[What you have to do]: All lines from the one containing "Click the Turbo24 column header" through the final line of the records below should be reproduced exactly, with the pictures left out.

[Given records]:
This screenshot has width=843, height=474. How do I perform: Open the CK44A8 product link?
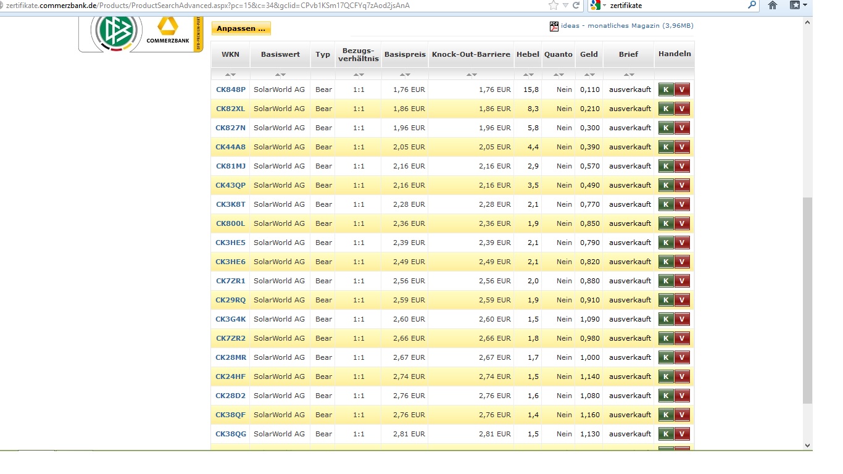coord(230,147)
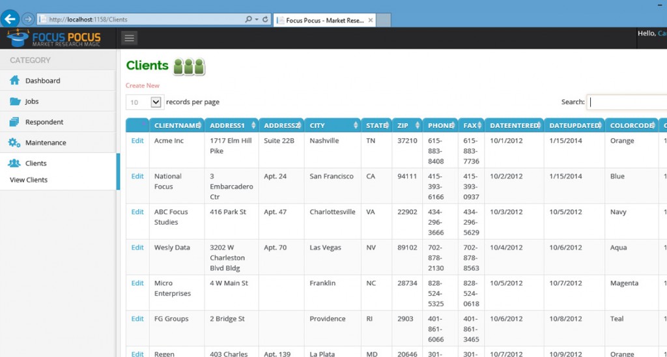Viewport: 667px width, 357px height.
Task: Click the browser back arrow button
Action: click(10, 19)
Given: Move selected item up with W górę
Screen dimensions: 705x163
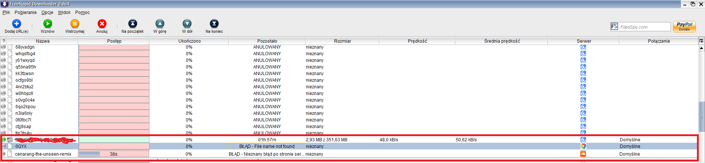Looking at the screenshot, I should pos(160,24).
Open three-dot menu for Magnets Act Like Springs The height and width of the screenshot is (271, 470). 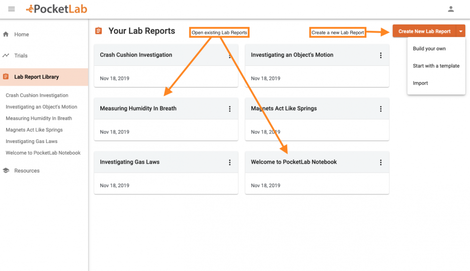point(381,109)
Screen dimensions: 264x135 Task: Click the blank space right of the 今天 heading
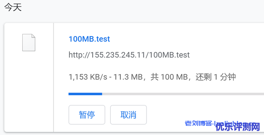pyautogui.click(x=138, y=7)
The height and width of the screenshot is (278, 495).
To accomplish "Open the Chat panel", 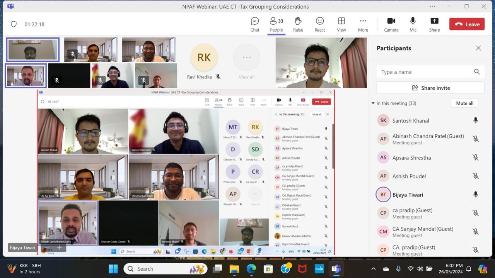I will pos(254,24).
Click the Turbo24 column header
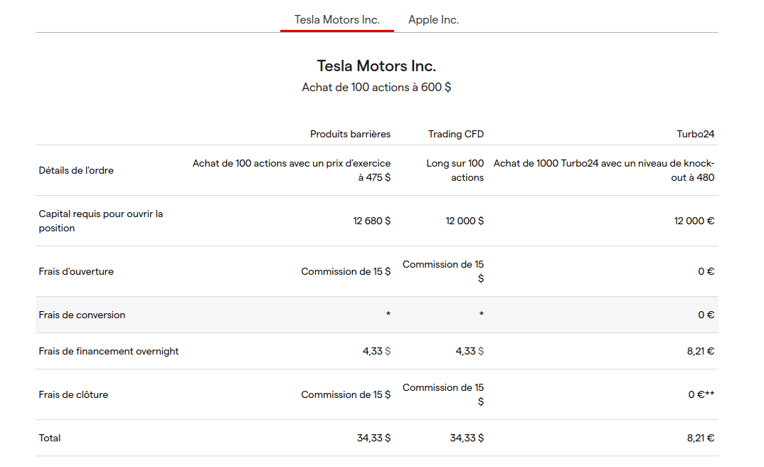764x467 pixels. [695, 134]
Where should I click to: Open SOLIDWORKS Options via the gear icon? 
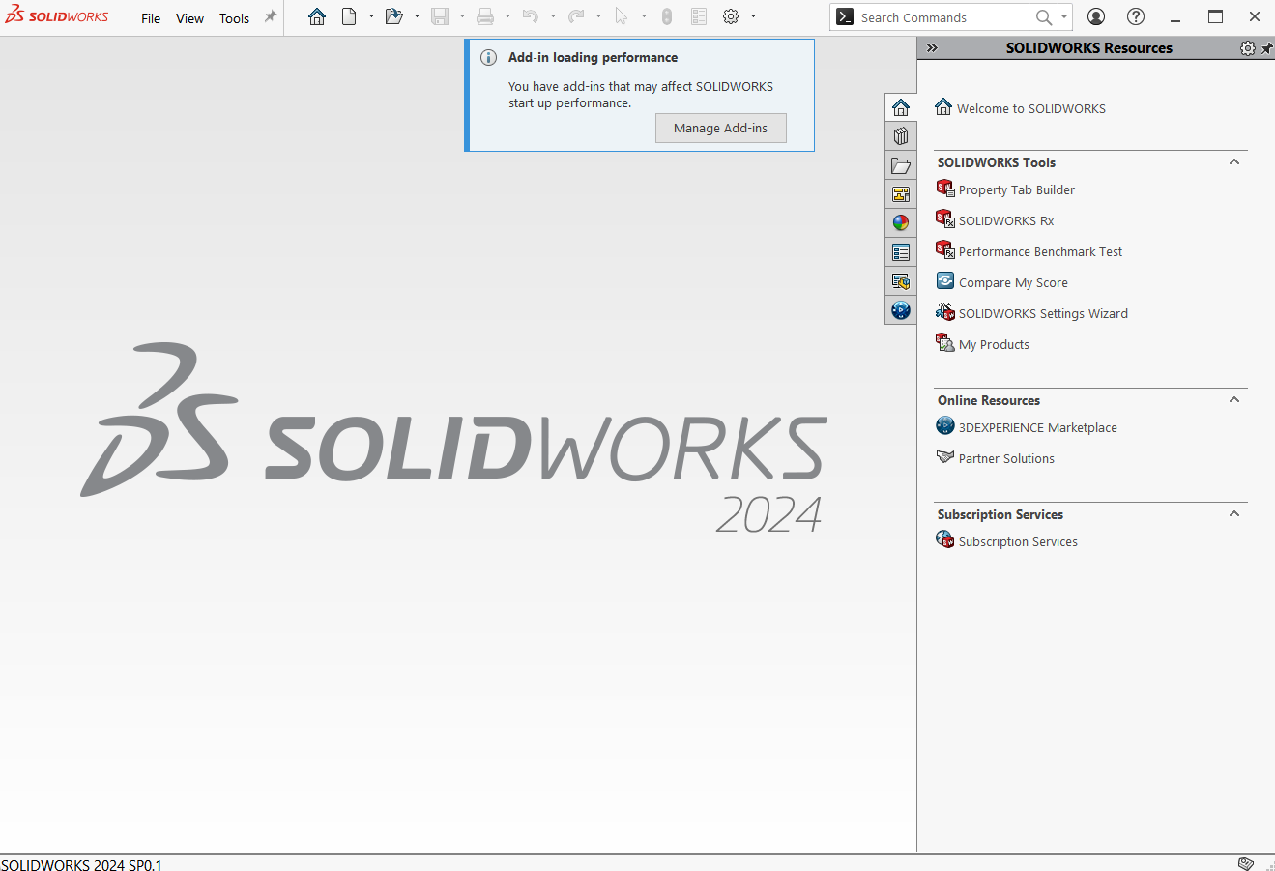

[Result]:
Click the Turbo24 column header
764x467 pixels. [695, 134]
Where should I click to: Open SOLIDWORKS Options via the gear icon? 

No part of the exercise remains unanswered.